NİŞANTAŞILI ORHAN HALKA İNDİ

-Bence en ilginci de bu. “Nişantaşılı Orhan”ın, ya da bir burjuvanın halka inmesi gibi…

Evet ben Nişantaşı’nda varlıklı bir ailenin çocuğuyum. İyi eğitim aldım. O çevrelerde yaşadım. 8 romanımın 7’si Nişantaşı’nda burjuvaların arasında, en azından Batılılaşmış, burjuvalaşmış orta sınıf arasında geçerdi. İlk defa daha muhafazakar, cuma namazına giden, ama asla siyasal İslam’a kapılmayan bir kahramanı anlattım.

-Asıl mesele ekmek kavgası. Nitekim Mevlut’un da derdi o…

Mevlut’un kavgası ekmek kavgası. Ama buna rağmen asla zengin olamıyor. Onun insan olmaktaki başarısını, başkalarının hayatına girerkenki saygısını görüyoruz. Zaten bu kahramanın tüm yoksulluğuna rağmen büyük harflerle söylüyorum ki iyimserliğinin, doğruluğunun, dürüstlüğünün ve insanlığının kabul edilmesi, kitabın en büyük başarısı olur.

BEN DE SEVİLMEK İSTİYORUM

-Zor okunan ve hatta anlaşılamayan yazar diye üzerinize yapışmış bir eleştiri var. Bu eleştirilere hiç yanıt vermediniz..

Bu durum yalnızca benim sorunum değil. Benim gibi dünyaca ünlü yazar arkadaşlarım da bu sorunu yaşıyorlar.
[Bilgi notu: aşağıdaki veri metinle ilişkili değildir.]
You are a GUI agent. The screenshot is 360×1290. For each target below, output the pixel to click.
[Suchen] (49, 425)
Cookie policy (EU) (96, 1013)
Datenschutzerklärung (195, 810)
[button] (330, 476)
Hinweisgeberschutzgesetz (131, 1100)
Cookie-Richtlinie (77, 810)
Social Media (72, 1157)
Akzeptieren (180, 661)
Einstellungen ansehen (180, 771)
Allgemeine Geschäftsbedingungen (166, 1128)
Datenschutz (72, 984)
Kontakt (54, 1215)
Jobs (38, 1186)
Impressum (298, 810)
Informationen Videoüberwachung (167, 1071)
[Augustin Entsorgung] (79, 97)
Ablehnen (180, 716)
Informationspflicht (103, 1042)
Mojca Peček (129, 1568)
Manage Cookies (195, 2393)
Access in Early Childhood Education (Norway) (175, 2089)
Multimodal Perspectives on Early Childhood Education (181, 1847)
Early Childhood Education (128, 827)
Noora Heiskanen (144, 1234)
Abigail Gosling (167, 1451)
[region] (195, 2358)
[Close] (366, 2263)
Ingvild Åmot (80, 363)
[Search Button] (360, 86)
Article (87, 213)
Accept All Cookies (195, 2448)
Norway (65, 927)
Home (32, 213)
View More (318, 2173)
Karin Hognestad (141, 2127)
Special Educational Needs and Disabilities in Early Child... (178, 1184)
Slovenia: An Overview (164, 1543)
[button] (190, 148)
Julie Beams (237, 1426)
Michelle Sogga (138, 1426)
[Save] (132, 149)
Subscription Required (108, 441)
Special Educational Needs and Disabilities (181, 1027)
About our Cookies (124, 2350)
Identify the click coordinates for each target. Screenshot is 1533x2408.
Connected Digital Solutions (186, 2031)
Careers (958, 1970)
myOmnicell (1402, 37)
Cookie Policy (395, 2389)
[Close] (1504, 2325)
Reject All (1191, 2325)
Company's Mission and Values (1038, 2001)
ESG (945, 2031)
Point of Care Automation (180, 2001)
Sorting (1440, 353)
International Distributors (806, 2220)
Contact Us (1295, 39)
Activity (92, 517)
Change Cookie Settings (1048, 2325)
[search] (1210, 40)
Bu eleştirileri “Beni kıskandıkları için yapıyorlar” gibi bir şey söylemek istemiyorum. Çünkü bunu öncelikle kendime yakıştırmıyorum. Ama tabii ki memnun değilim. Tabii ki üzülüyorum. Tabii ki herkes gibi daha çok sevilmek isterim. Ancak buradaki asıl çelişki başka bence. Anlaşılmıyorsa, kim alıyor bu kitapları? Orhan Pamuk Türkiye’nin en çok okunan yazarı. Maalesef hoşgörüsüz bir ülke Türkiye.

-Öyleyse Türkiye’de sanat ve sanatçıyı konuşalım…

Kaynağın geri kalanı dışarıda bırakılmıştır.